┏━━

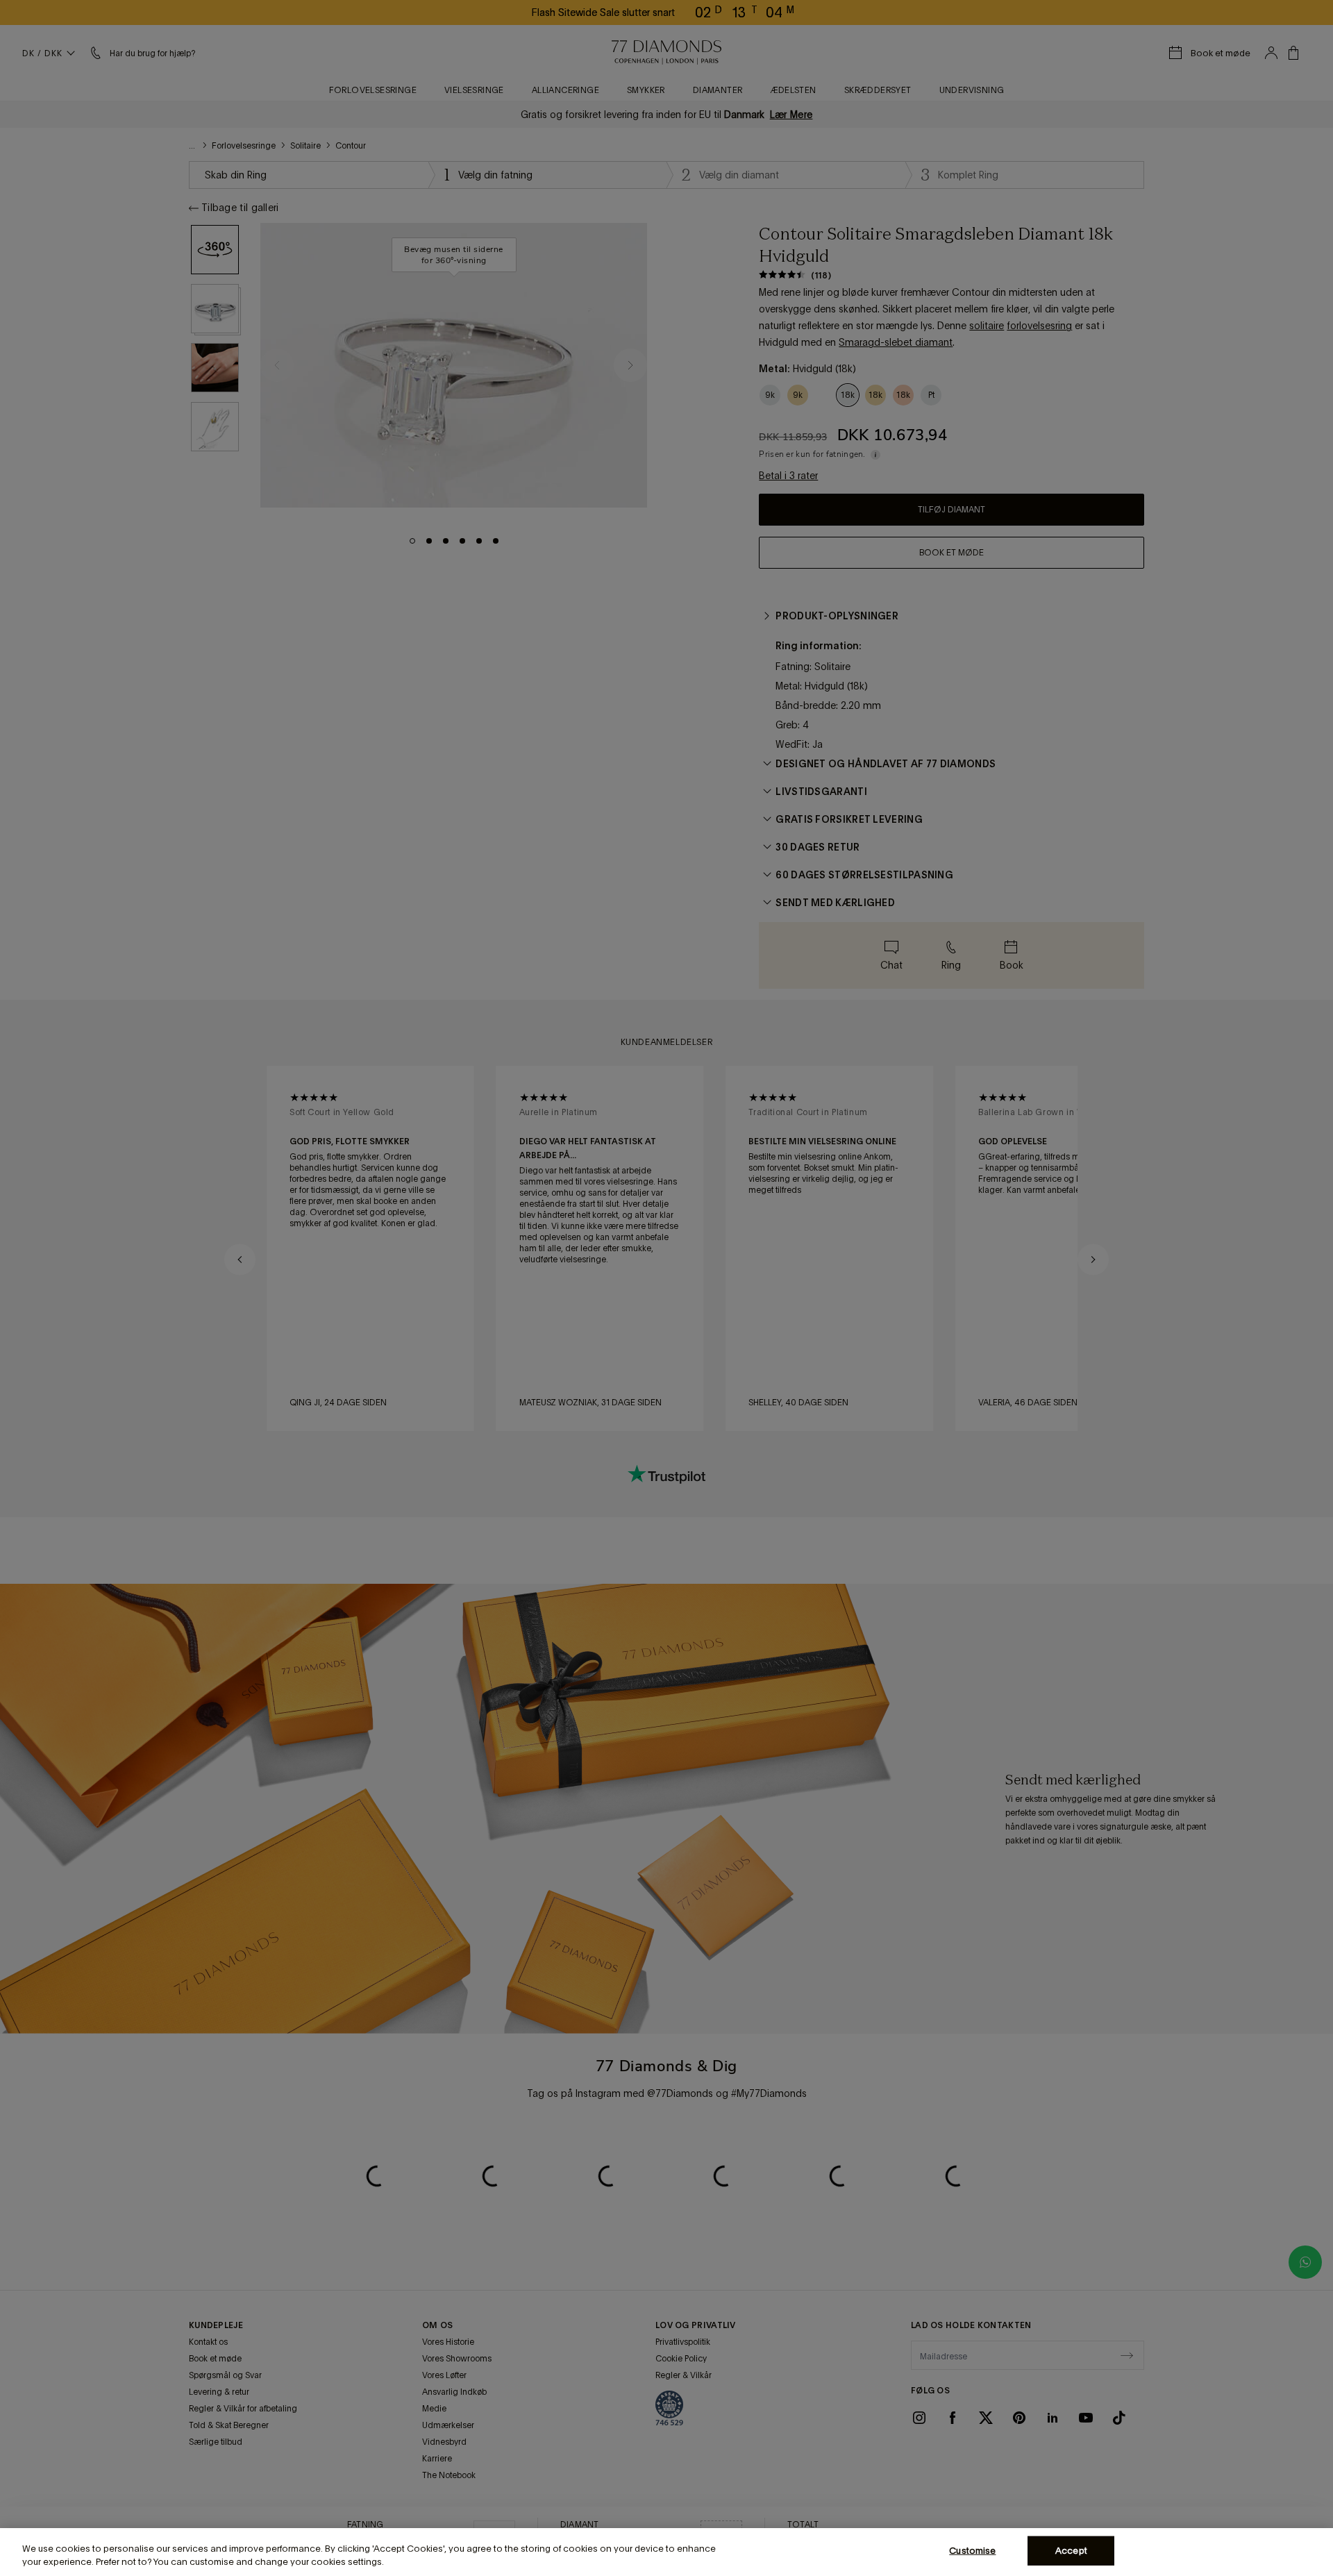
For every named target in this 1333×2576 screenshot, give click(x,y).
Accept (1071, 2550)
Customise (972, 2550)
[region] (666, 2552)
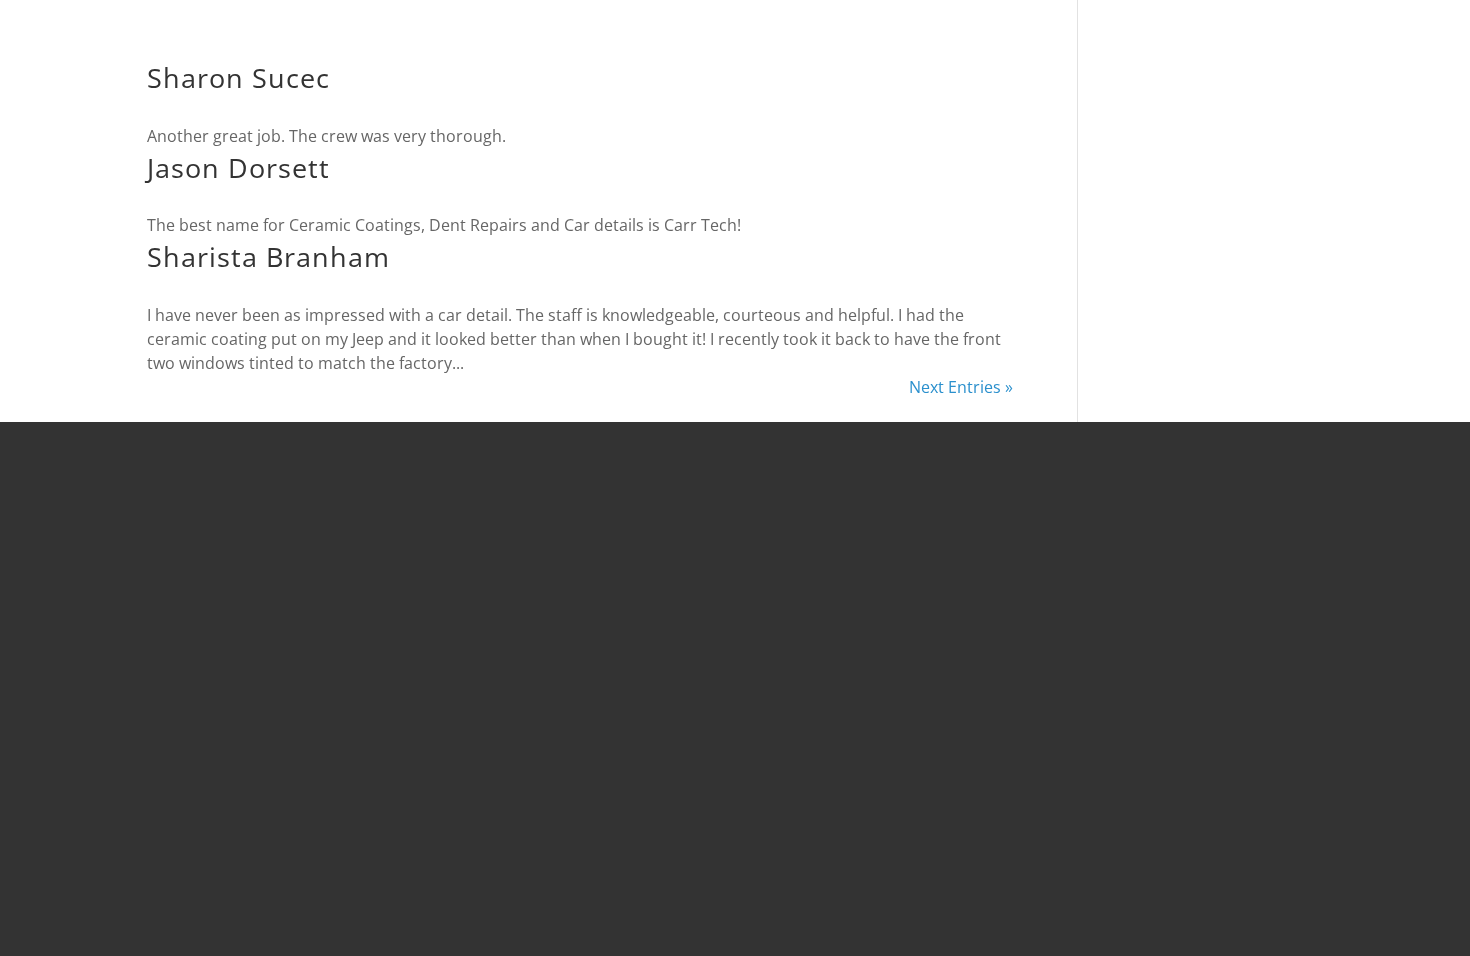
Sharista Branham (268, 256)
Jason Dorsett (238, 167)
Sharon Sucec (238, 77)
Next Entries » (961, 387)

┗━━

Problem to work on:
Leave nothing out but the pictures when transcribing the records.

Expected answer:
For every named target in this 1333×2576 screenshot, give click(x,y).
Accept (1071, 2550)
Customise (972, 2550)
[region] (666, 2552)
Sharista Branham (268, 256)
Jason Dorsett (238, 167)
Sharon Sucec (238, 77)
Next Entries » (961, 387)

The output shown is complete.